New Pedestrians is a video work that reflects on the limitations of science as a tool for measurement. New Pedestrians introduces the viewer to the concept of the background actor. Julia’s mother participates, walking contemplatively, or perhaps in a state of walking meditation. Much like one mirror facing another, the viewer considers and is invited to enter into a contemplative state as well.
Anonymous figures inhabit the video; one of them uses a crutch made up of rulers. Stripped of its conventional use, its alternative functions are demonstrated. New Pedestrians continues Feyrer’s contemplation regarding scientific measurement and the realm beyond what science is presently able to measure. There is also a satirical nature to the work, as the viewer mimics the meditative, contemplative actions of the actors in the video, removing the distinction between viewer and actor. Arguably, the entire exhibition is in itself another stage set for the next video to be created. Is our participation voluntary or involuntary?
The second work in the exhibition Corpse, Maiden, depicts a dummy life cast of the artist’s own body created from various miscellaneous items such as foam, marbles, mineral rocks and broken rulers. Corpse, Maiden, is a body without consciousness.

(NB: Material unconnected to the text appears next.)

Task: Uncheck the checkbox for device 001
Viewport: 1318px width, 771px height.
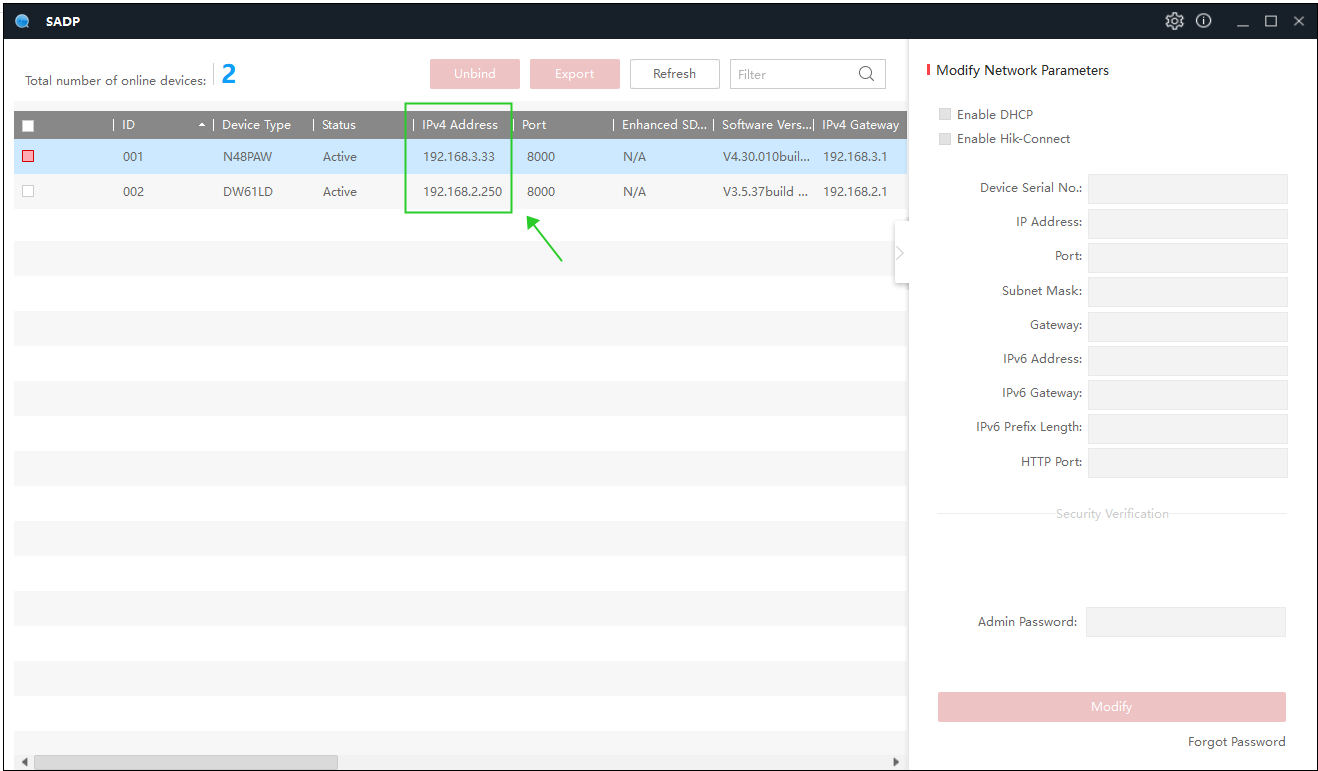Action: [x=28, y=156]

These works challenge our perception of sight—we are unable to see inside the corpse. However, Extra Rays provides the viewer with a key. This work is composed of a veterinarian size x-ray plate mounted on Plexiglas. Feyrer has put the corpse through an X-ray where we are able to see how Feyrer has substituted objects for organs. These two works explore how we perceive and evaluate the world, and ask the viewer to contemplate the difference between the physical body and human consciousness.
Installed behind Corpse Maiden are seven severed heads standing on what seem to be spikes. Each head is glass blown and includes the use of found objects such as lavender, broken light bulbs, sour kid’s candy, and broken rulers. Feyrer’s continuous use of rulers provides a sense of continuity among the works in her exhibition.
The exhibition culminates with Device for sensing habitable zones. It is a floor piece, a mound of objects and various sized globes. A metal mobile hangs above, rotating clockwise. Each arm of the mobile extends downwards, with a feather is attached to the end, softly stroking the objects below. As viewers encounter this work, a certain sense of unease is evoked from the manner in which this work is presented. This work echoes many of Feyrer’s previous works utilizing ‘gooey’ monstrous creatures.
Again, a satirical gesture is made towards the limitations of modern science to fully perceive and understand our presence. The sensors are unable to discern the household objects thus, acknowledge the limitations of science as a set of tools for perception.
Background Actors is a playful presentation of the human consciousness, and aptly explores both its limitations and potential. It displays the juxtaposition between what science is currently able to measure in our known world, and the possibility of exploring a sixth, or even seventh, sense. Background Actors is an experiment on perception and its potential to evolve.
Background Actors by Julia Feyrer ran at the Catriona Jeffries Gallery from March 16th to April 21st.